Friday, December 16, 2011


I need to finish getting my handouts printed and my workshop samples and materials together for the Winter Retreat in Asheville, so I can get them sent. I haven't even started wrapping presents. Hell, I mostly haven't started *buying* presents yet. I could be doing Christmas baking. I could be working on tonight's supper. The bathroom needs cleaning...
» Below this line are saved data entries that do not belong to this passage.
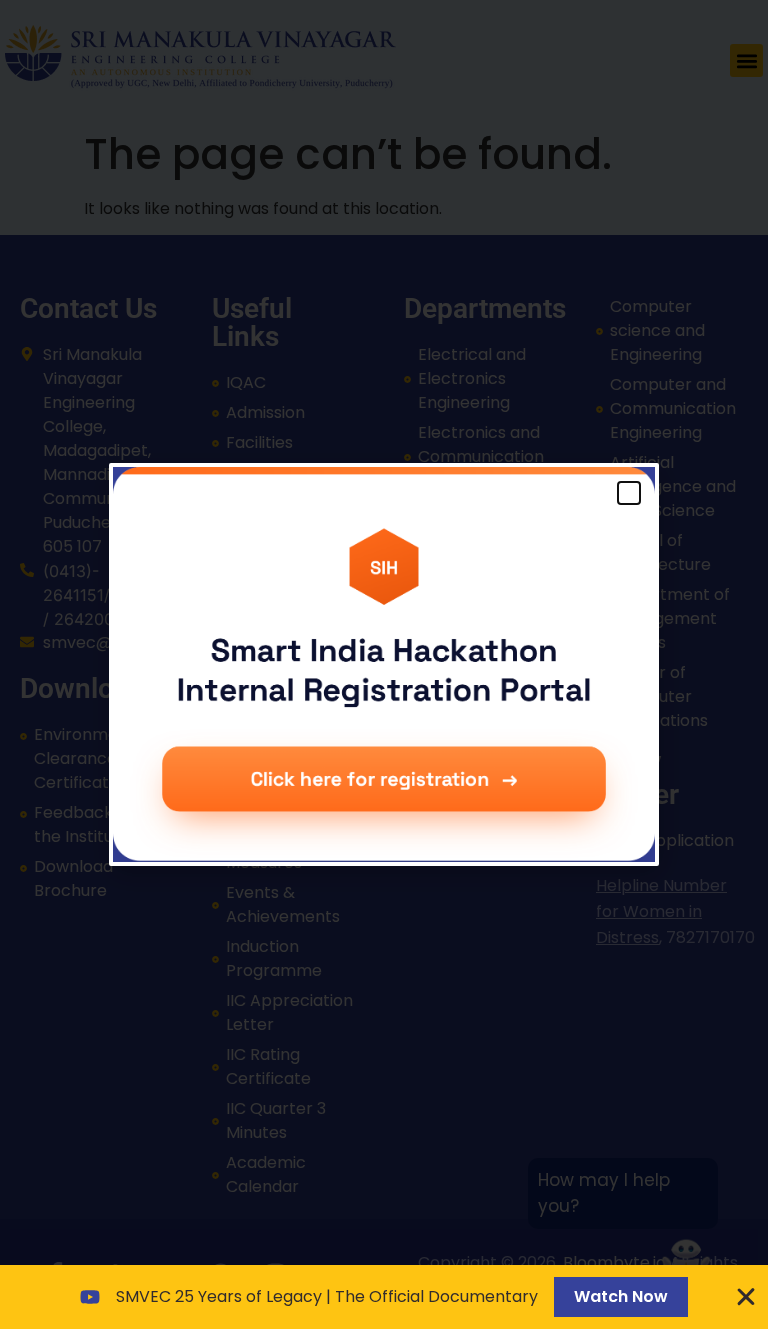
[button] (629, 493)
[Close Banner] (746, 1297)
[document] (384, 664)
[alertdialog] (384, 1297)
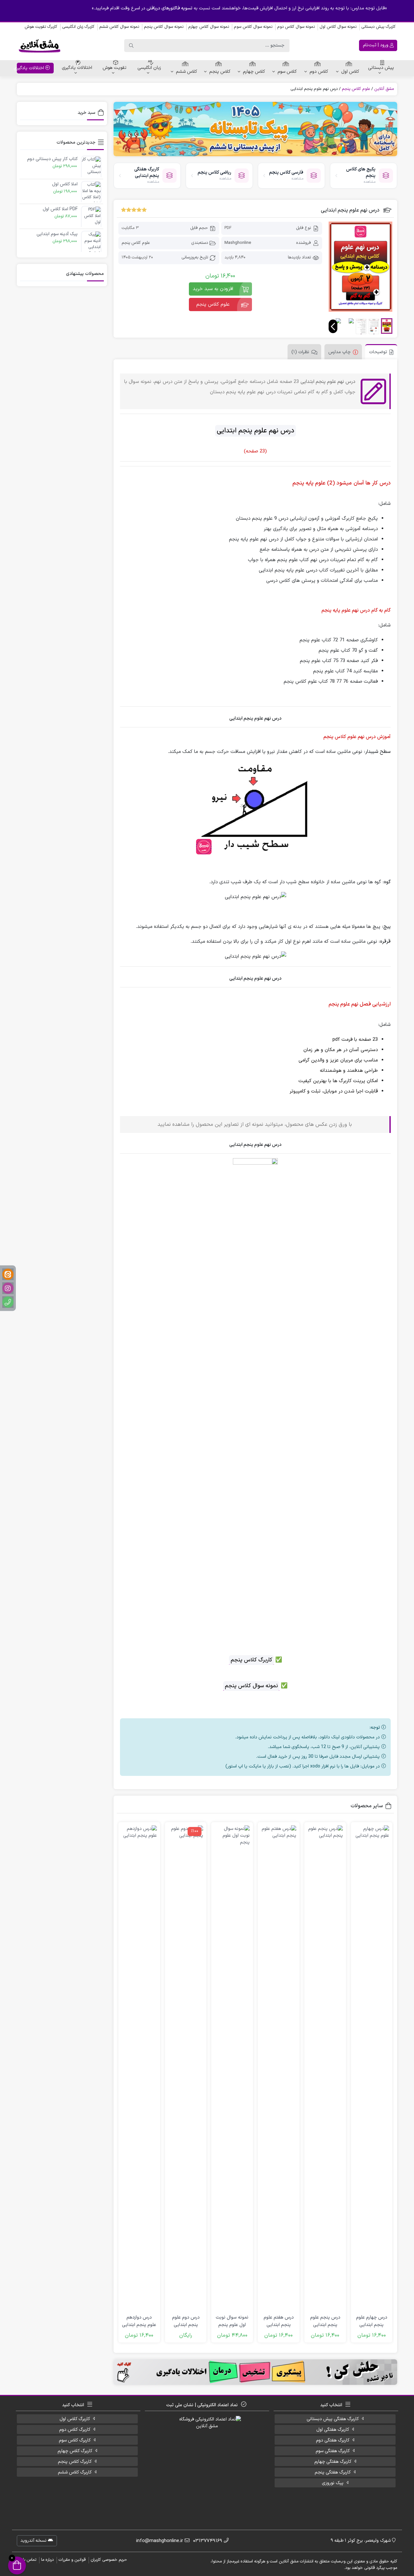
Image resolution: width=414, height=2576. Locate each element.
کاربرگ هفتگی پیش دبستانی (333, 2419)
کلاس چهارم (254, 71)
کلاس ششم (186, 71)
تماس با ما (27, 2560)
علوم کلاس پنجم (356, 89)
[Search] (131, 45)
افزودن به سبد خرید (213, 289)
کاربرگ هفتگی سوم (333, 2451)
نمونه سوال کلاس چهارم (208, 27)
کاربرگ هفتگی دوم (332, 2440)
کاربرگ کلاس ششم (75, 2472)
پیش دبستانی (381, 67)
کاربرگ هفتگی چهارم (332, 2461)
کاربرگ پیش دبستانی (378, 27)
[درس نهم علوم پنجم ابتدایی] (360, 267)
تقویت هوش (114, 67)
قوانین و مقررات (72, 2560)
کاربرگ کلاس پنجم (75, 2461)
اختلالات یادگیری (77, 67)
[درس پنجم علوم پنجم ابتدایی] (325, 2067)
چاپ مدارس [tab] (339, 352)
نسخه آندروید (34, 2540)
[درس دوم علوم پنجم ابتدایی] (185, 2067)
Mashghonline (237, 243)
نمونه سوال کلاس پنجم (163, 27)
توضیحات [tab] (378, 352)
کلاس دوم (319, 71)
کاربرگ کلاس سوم (75, 2440)
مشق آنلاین (384, 89)
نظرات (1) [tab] (300, 352)
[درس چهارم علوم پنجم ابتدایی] (371, 2067)
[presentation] (333, 326)
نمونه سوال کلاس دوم (296, 27)
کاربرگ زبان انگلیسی (78, 27)
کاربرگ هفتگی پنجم (333, 2472)
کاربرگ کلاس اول (75, 2419)
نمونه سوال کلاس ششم (119, 27)
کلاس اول (350, 71)
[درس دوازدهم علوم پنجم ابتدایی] (139, 2067)
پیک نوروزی (332, 2483)
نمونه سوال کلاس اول (338, 27)
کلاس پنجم (219, 71)
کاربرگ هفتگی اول (332, 2429)
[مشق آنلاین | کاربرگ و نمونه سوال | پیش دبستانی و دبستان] (39, 45)
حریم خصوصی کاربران (109, 2560)
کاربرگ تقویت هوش (41, 27)
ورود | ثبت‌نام (376, 45)
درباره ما (47, 2560)
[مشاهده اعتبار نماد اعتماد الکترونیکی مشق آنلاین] (207, 2463)
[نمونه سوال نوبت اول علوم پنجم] (232, 2067)
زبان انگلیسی (149, 67)
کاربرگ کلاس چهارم (75, 2451)
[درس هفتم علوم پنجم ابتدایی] (278, 2067)
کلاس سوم (287, 71)
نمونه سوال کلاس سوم (253, 27)
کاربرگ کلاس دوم (74, 2429)
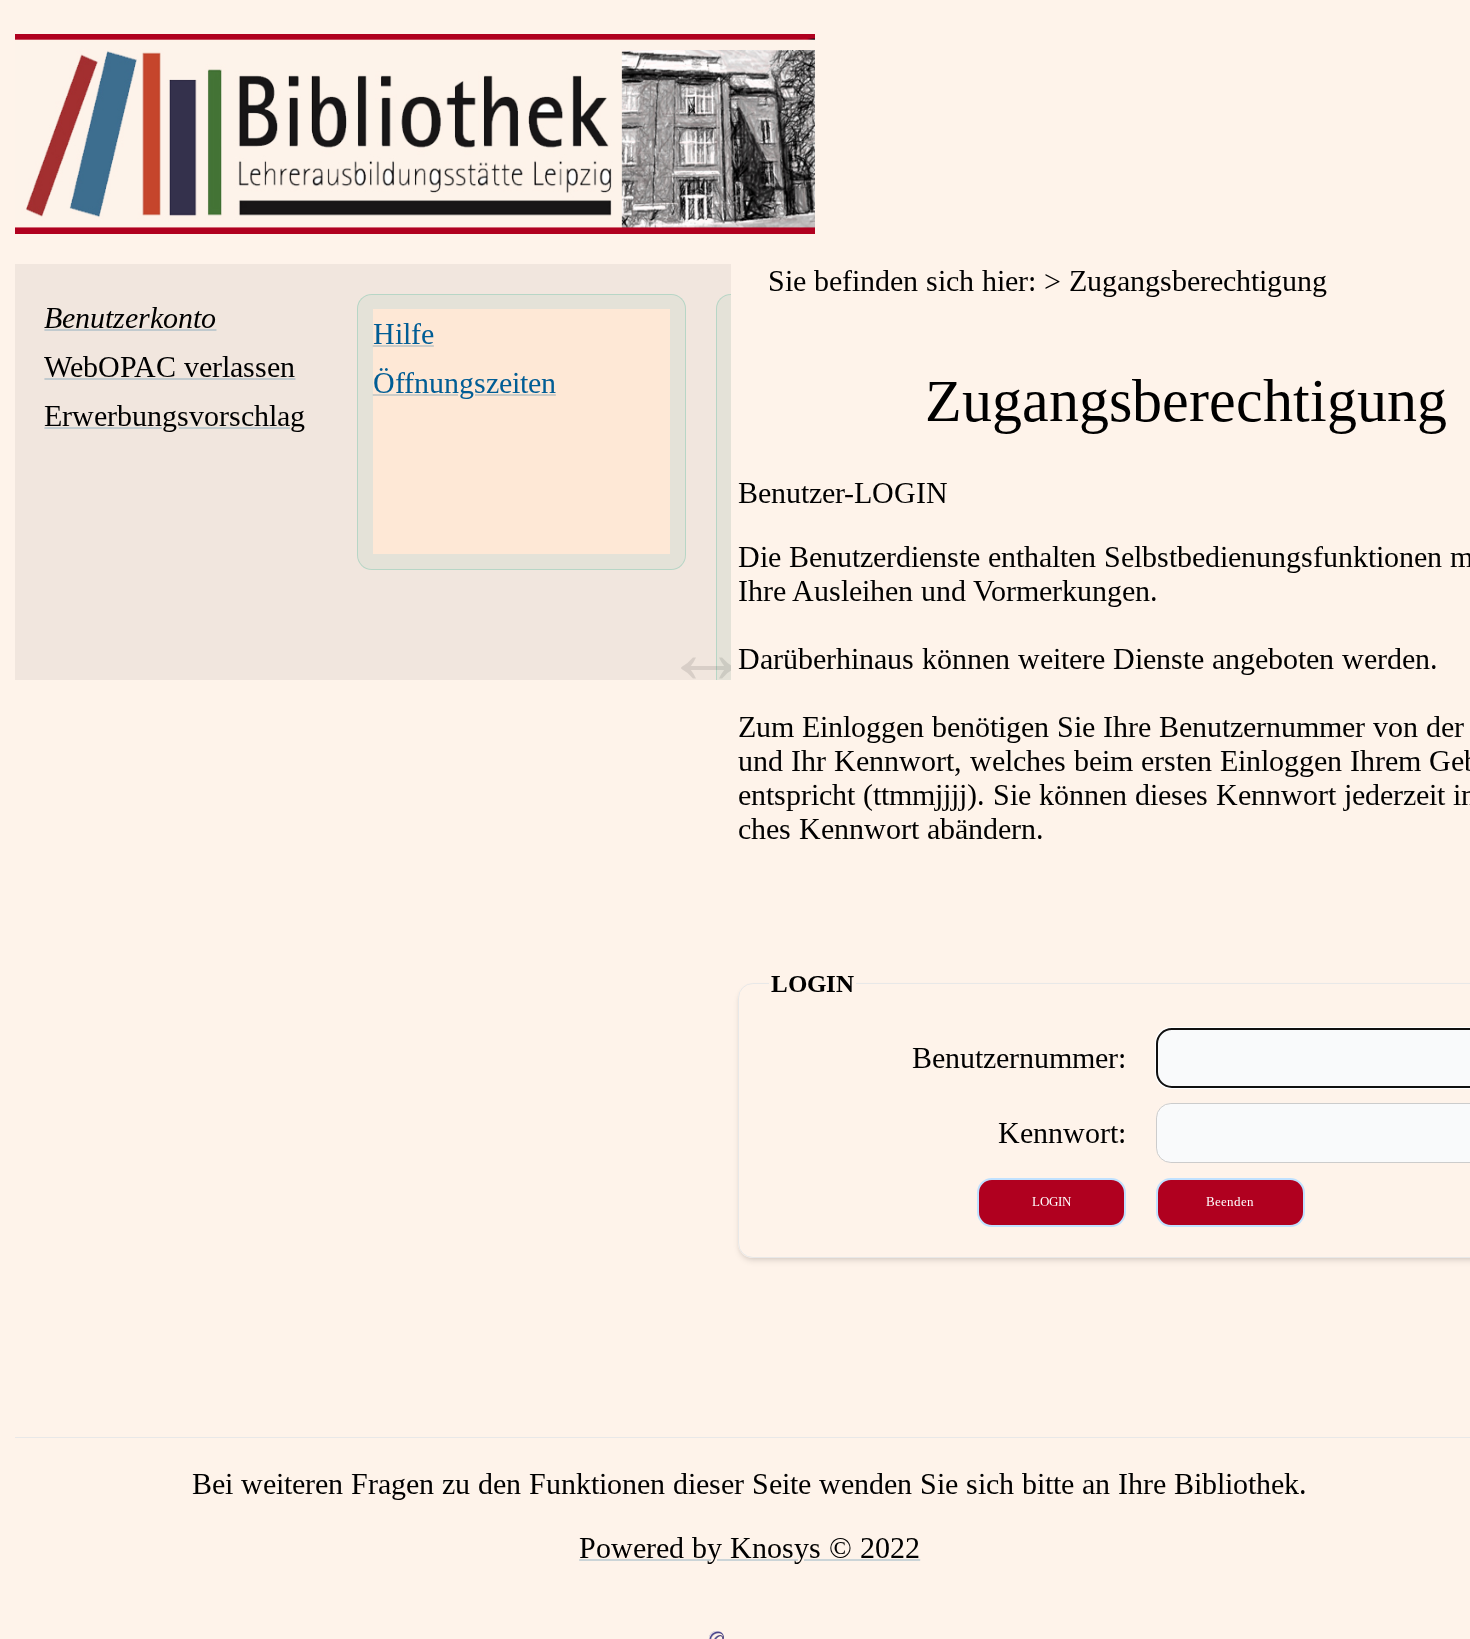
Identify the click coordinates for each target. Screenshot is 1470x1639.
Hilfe (403, 333)
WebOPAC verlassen (169, 366)
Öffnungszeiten (464, 382)
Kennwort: (1062, 1132)
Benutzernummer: (1019, 1057)
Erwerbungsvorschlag (174, 415)
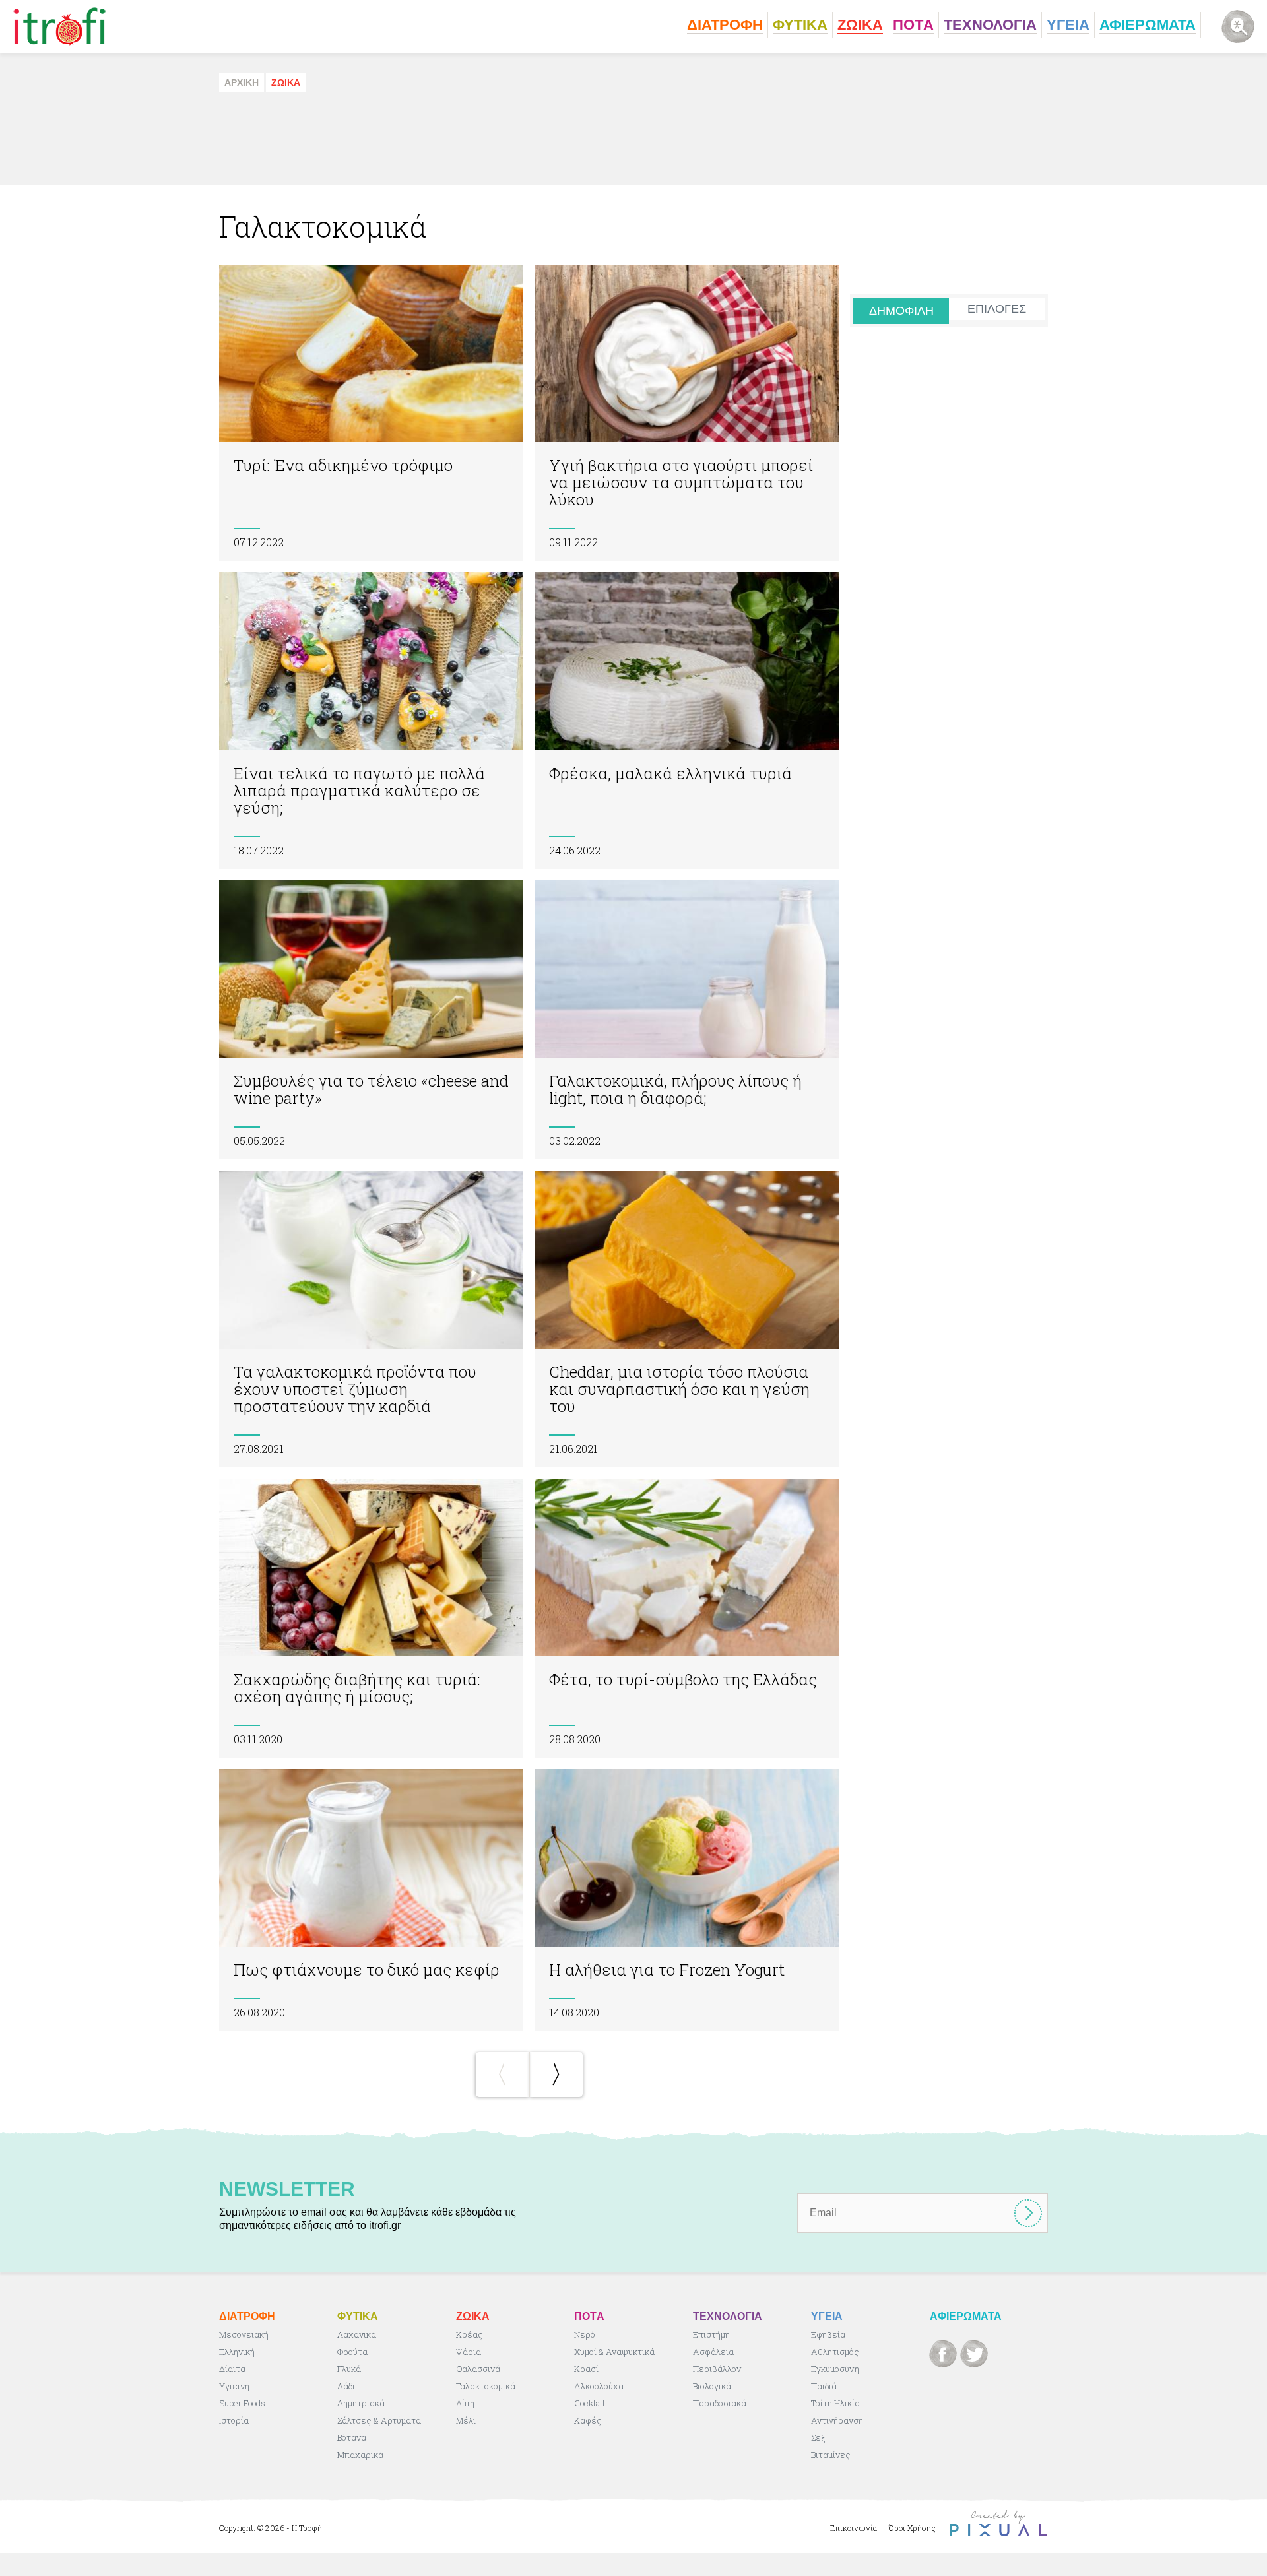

So, what have I been doing instead?


 You know how Writing Pundits always say: show, don't tell? There's nothing but telling in this book. The notion intrigued me- Anne Boleyn and Henry VIII working out their differences as they are reincarnated in different lifetimes. Sounds good, right? Wrong. Pages and pages and pages and pages of descriptions of life, with nary a bit of dialog. The descriptions in Threads were at least interesting. But when the author went back in time, with Henry and Anne sometime being lovers, sometimes being mother and son, always soul mates even before that whole Tudor Debacle, I bailed.
 I wasn't tempted to bail on The Warlord of Mars, the third installment in Edgar Rice Burroughs' John Carter saga, though I did sigh in frustration as time and time again in these books, Burroughs made it clear that John Carter could read minds, and then NEVER EVER HAD HIM DO IT WHEN IT COULD ACTUALLY  HELP HIM! Sorry, I had to get that out of my system. Other than that, this was another satisfying, rip-roaring tale of masculine superiority, derring do, scantily dressed damsels in distress, mighty enemies who sometimes became mighty allies, with interrupted reveals and amazing coincidences up the ying-yang. Burroughs was a visionary, he predicted fax machines, GPS, auto-pilot systems, and Jabba the Hutt.
 I've only just started listening to Thuvia, Maid of Mars, which takes up a year or so after the ending of Warlord. In this book (at least so far), John Carter is a bit player. His son, Carthoris, is the star. Well, I'm thinking that feisty Thuvia, Princess of Ptarth may be the actual star, but we'll see. As with Tarzan and Korak, the only real differences between Burroughs' fathers and sons are the names of their sweethearts.
 I think maybe only Christopher Moore could write a book about a lonely sea monster who causes an entire California coastal town to become horny. Well, maybe he's not the only one who could write it, but surely, he's the only one who could not only make me believe in the monster, but laugh out loud repeatedly throughout. And be sorry when I finished because I wanted to spend more time with the characters.
Luckily for me, I started The Stupidest Angel immediately afterward. Set about five years after the ending of Lust Lizard (I'm way behind on Moore's backlist, and mostly trying to read them in order), and in the same locale. In fact, not only are many of the characters from LL here, but a few from other Moore tales as well (including from Lamb). It's not a full length novel, and I'll be sorry when I'm done with this one too.

Next up? Fool, another one by Moore. I have no idea what it's about. I don't care- I'll happily follow wherever his twisted little mind leads.

1 comment:

Annmarie said...

Fool is great, but a bit different from his other works. Not for the easily offended, but then I guess you could say that about all his work. A Dirty Job is my favorite so far!